Record-breaking ball loaded onto semitrailer truck for trip to Orlando
LAUDERHILL - The "World's Largest Rubber-Band Ball" rolled away from its Lauderhill birthplace Thursday.
Standing with dozens of spectators, the ball's creator, 28-year-old Joel Waul, looked on as the 9,034-pound behemoth was lifted by a crane and taken by truck to one day be showcased in a museum.
"It feels great to be the only one in the world to do it to this magnitude," Waul said. He spent the past five years wrapping rubber bands into the colorful mass that Guinness World Records last year declared the world's largest. "Not many people get to do this stuff."
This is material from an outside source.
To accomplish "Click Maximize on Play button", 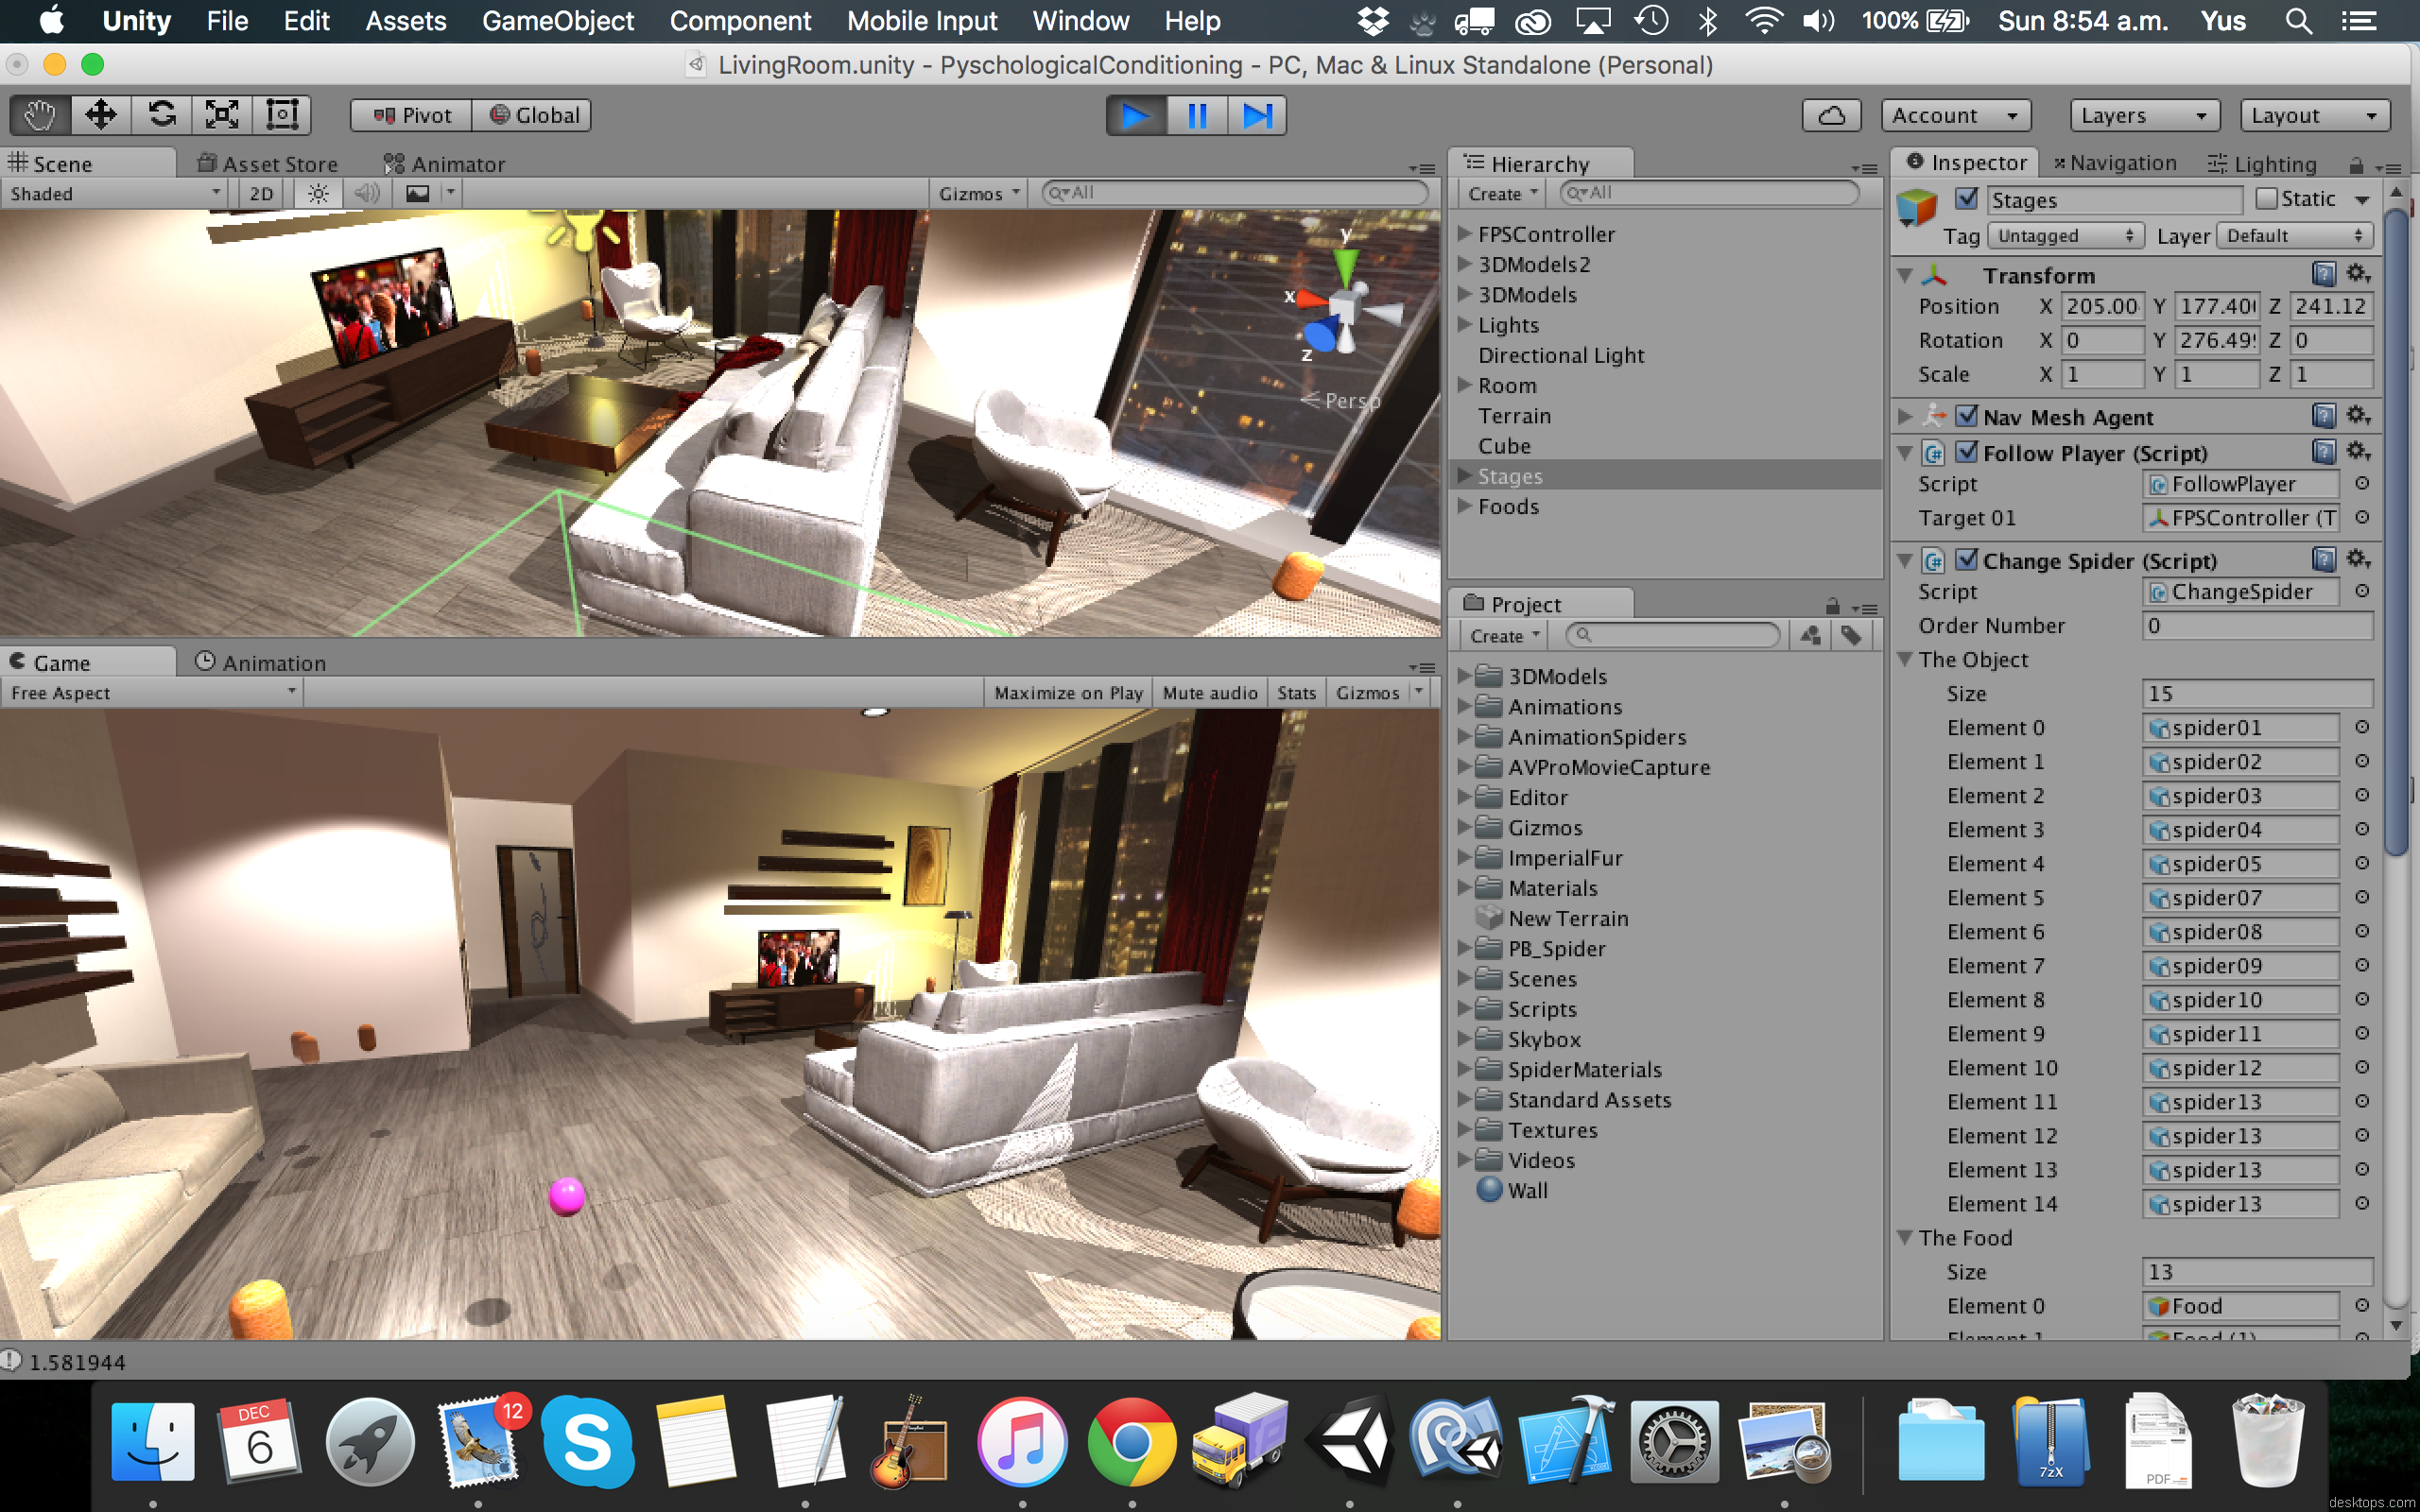I will 1068,692.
Neighbors cheered and snapped pictures as a towing company arrived at Waul's Lauderhill home, lifted the 6-foot-7 ball and placed it on the bed of a semitrailer truck.
"I'm used to seeing it every day," said Darlene Bush, 50, a neighbor who watched with her family as the crane hoisted the ball. "I'm going to be mad tomorrow to walk outside and not see it there."
Waul sold the ball for an undisclosed amount last month to Ripley's Believe It or Not, an Orlando-based company that displays strange oddities in 30 museums in 10 countries.
Waul said he built the ball to break the Guinness record. He said he decided to sell it, partly because the ball was too large to store in his apartment and it was risky to keep outdoors. He often replaced or covered rubber bands that had melted because the ball was sitting in his front yard, under a tarp.
"It'll get out of the sun," Waul said. "It will be in a better place."
Edward Meyer, Ripley's vice president of exhibits and archives, said the "quirky" rubber mass would be a great addition to the company's worldwide collection. The ball will be stored at a Ripley's warehouse in Orlando. As early as next year, it will be sent to a museum, possibly in California or Korea.
But moving it inside a building and setting it up for display can be challenging.
"The current museums cannot hold it," Waul said. "It's too big to go through doors."
Waul said he got the idea for building the ball on April 10, 2004, the day he saw a Ripley's television show that showed another large rubber-band ball being dropped into the desert from a helicopter.
"It was the best thing on TV," he said. "It was something out a cartoon, like Wile E. Coyote."
The five years that Waul spent making the rubber ball included injuries. At 400 pounds, it rolled over his hand and sprained it. Rubber bands that snapped off broke three of his sunglasses and "almost put out my eye," he said.
It's unclear whether the ball would bounce if dropped from great heights. Meyer said pushing the other ball from the helicopter had a lackluster result.
"It didn't bounce. That's what was supposed to happen, but it cratered," Meyer said. "That's part of my inspiration -- that we needed one to replace the one we lost."
Waul is a graduate of Plantation High who works nights at a Gap clothing store. With the ball gone from his home, Waul said he'll focus on achieving another world record: setting himself on fire.
"I'm working on being the Human Torch," he said. "I'm going to stunt school for that."